OTTAWA – The federal government posted a deficit of $2 billion in July, compared with a deficit of $1.4 billion in the same month last year, mostly as a result of lower income tax revenue and higher spending to service the public debt.
A drop in personal and corporate income tax offset increased revenue from other sources, while spending increased slightly, according to the Finance Department’s monthly Fiscal Monitor report issued Friday.
Overall revenue dropped by $500 million to $19.8 billion. Personal income tax revenue fell $200 million to roughly $10.5 billion. Corporate income tax revenue was off by $1.3 billion or 73.7 per cent, to $454 million, due to timing issues.
The lower income tax revenue was partially offset by an increase in excise taxes and duties, employment insurance premiums and other revenue.

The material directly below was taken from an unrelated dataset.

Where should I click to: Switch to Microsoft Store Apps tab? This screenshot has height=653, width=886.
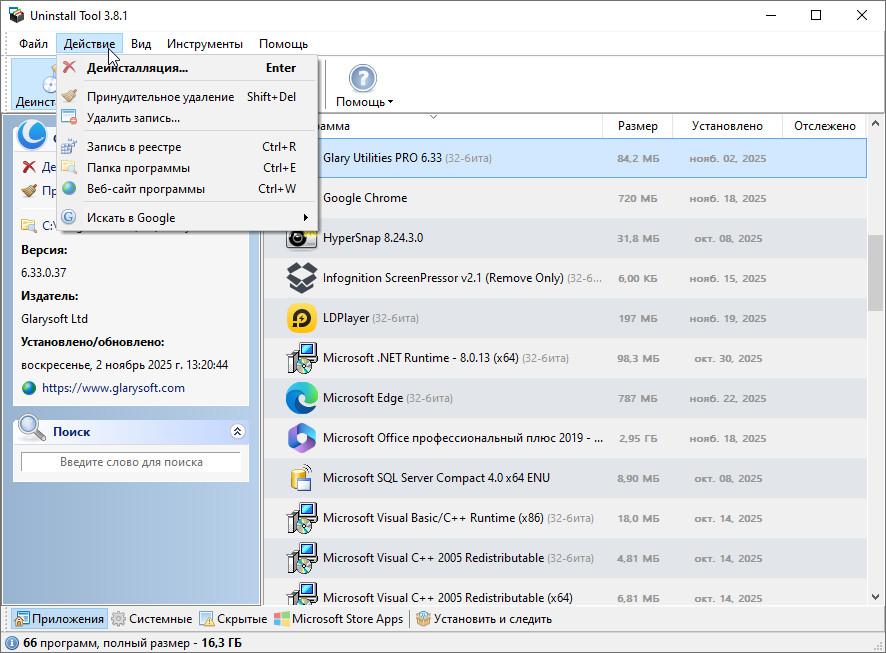tap(339, 619)
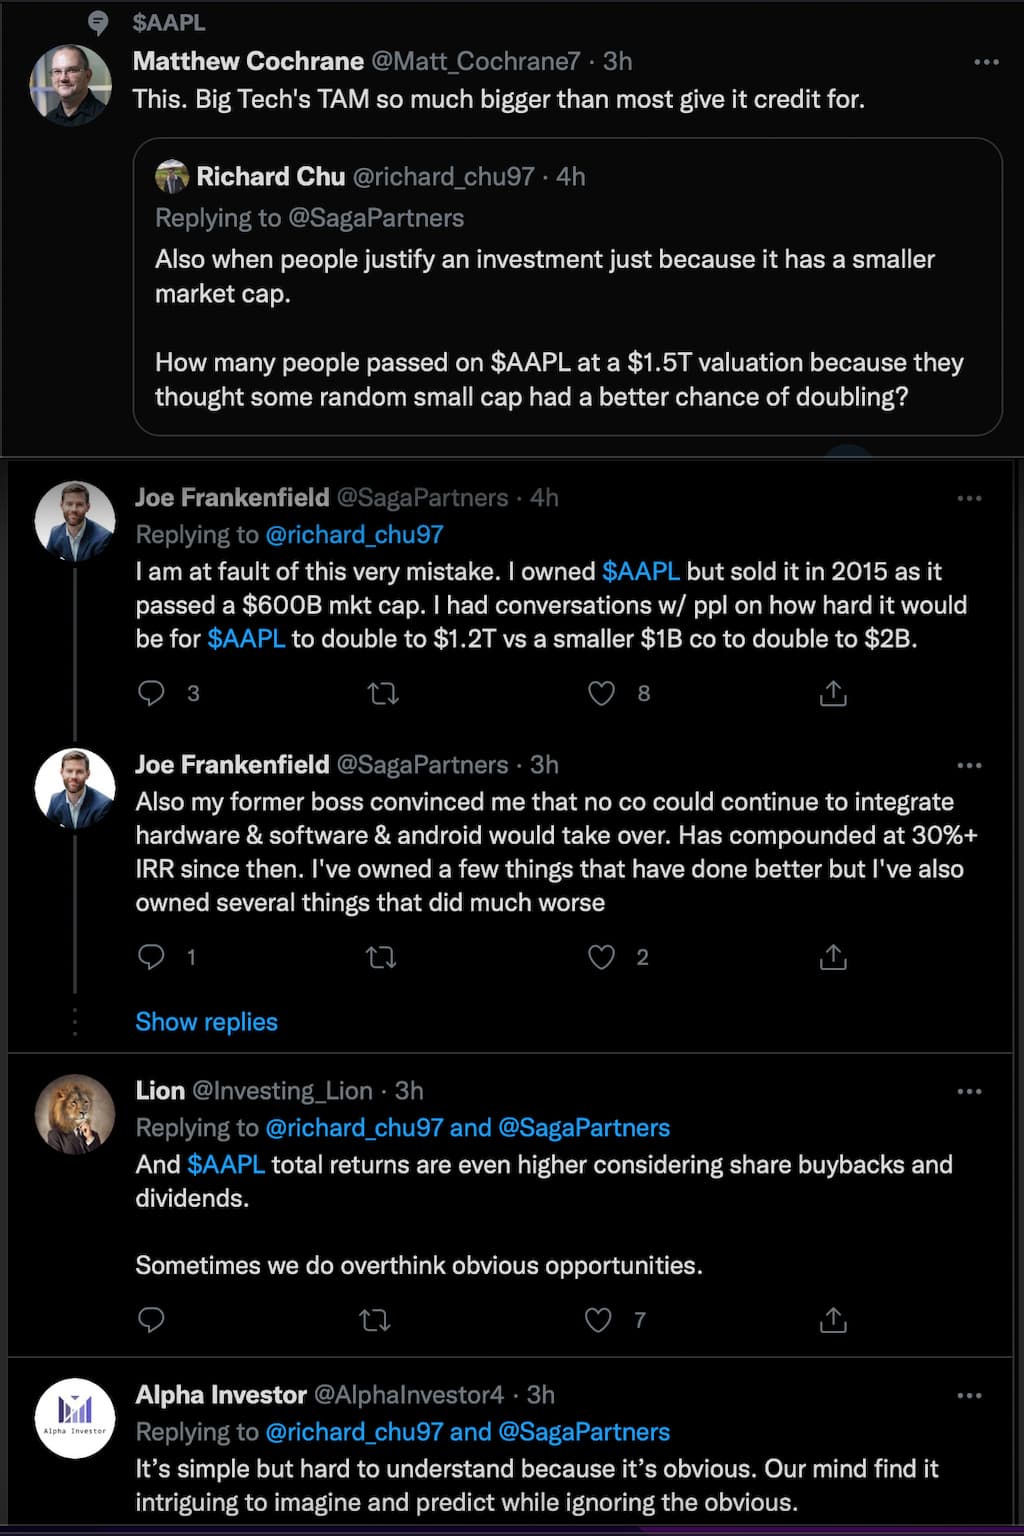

Total program spending by the federal government increased by $24 million, to $19.3 billion, while public debt charges increased by roughly $100 million or 3.8 per cent.
For the April to July period, the first four months of its current financial year, Ottawa posted a deficit of $4.5 billion compared. That compares with a deficit of $4.2 billion in the same four-month period a year ago.
“The fiscal outlook for 2013–14 remains on track with the projection set out in Budget 2013,” the report said Friday.
The government estimated in the March budget the year’s deficit would fall to $18.7 billion from the $25.9-billion shortfall recorded last year.